Leonardo Di Caprio, Cameron Diaz e Harvey Weinstein. Foto LaPresse/PA

La moda dell'autunno nelle sale sono i film Weinstein-free

Mariarosa Mancuso

Al bando il marchio di Harvey e del fratello Bob, via dai cartelloni e anche dai premi Oscar. Così funziona la caccia alle streghe 

La stagione autunnale al cinema era appena cominciata e rischia di finire. Scatta la ricerca disperata di film Weinstein-free. Non devono avere il marchio dell’ormai famigerata ditta fondata da Harvey e dal fratello Bob (la seconda con il loro nome, la prima fu comprata dalla Disney e dopo qualche anno i due se ne andarono).
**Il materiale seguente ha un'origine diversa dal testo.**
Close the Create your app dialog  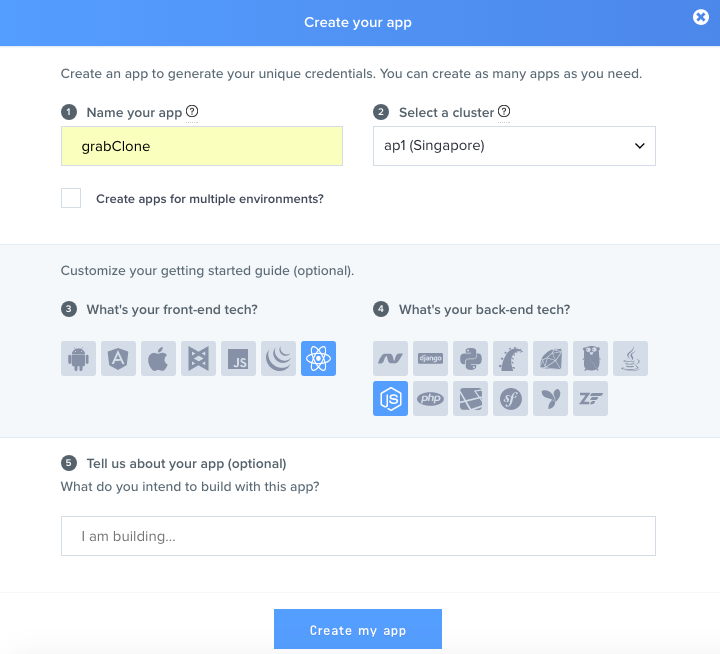(x=701, y=17)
Non devono avere nel cast attori legati a Harvey Weinstein, per esempio Matt Damon che gli deve il debutto con “Good Will Hunting”; e sembrava avesse fatto una telefonata per dissuadere la giornalista Sharon Waxman dall’investigare sulle molestie (poi si sono accordati sul fatto che non era successo niente).
Spariscono così dall’orizzonte “Downsizing” di Alexander Payne e “Suburbicon” di George Clooney (due film che avremmo voluto vedere presto nelle sale, dopo la Mostra di Venezia). Matt Damon è il protagonista dell’uno e dell’altro, e Mr Nespresso giura di non aver avuto il minimo sospetto (probabilmente non sa che su di lui aleggia da anni il sospetto di gaytudine, con matrimonio di copertura e tresca sul lago di Como: chieda in giro). Spariscono anche i film con attori accusati di violenza sulle consorti. Come Mel Gibson – che girando il patriottico “Hacksaw Ridge” era riuscito a far dimenticare i proclami antisemiti – e Johnny Depp. Scandalo chiama scandalo, un tour promozionale rischia di diventare una corsa a ostacoli. Via dai cartelloni, e anche dai premi Oscar – l’Academy vuole cancellarlo dall’elenco dei giurati, a votare un suo film si rischia di essere considerati complici, così funziona la caccia alle streghe – “Daddy’s Home 2” diretto dall’ex Mad Max e “Murder on the Orient Express”. La candida Judi Dench da sola non basta a scagionare.

  

Compila la lista Vulture (e intanto discute le possibili condanne per Weinstein, precisando che per la legge californiana una palpata di culo è già reato, meglio un processo a New York). Non si lascia scappare “Chappaquiddick” di John Curran, la storia dell’incidente che costò la vita all’addetta elettorale di Ted Kennedy Mary Jo Kopechne, annegata nell’auto (Joyce Carol Oates in “Acqua nera” racconta il fattaccio dal punto di vista della ragazza). Non la scampa neppure “The Current War” di Alfonso Gomez-Rejon, la guerra tra i pionieri dell’elettrico Edison e Westinghouse, pionieri: era il candidato all’Oscar per la Weinstein Company, accolto tiepidamente al Festival di Toronto, rischia uno schizzo di fango sugli attori Benedict Cumberbatch e Michael Shannon. Woody Allen con “Wonder Wheel” funge da solito sospetto (il grande accusatore di Weinstein si chiama Ronan Farrow, figlio di Mia). Louis C. K. – ha appena diretto il film “I Love You, Daddy” – è invece un compagno di sventure. Anche su di lui pende un’accusa di segaiolo esibizionista. Punta il dito una comica, mentre l’altra comica Tig Notaro lo accusa di plagio.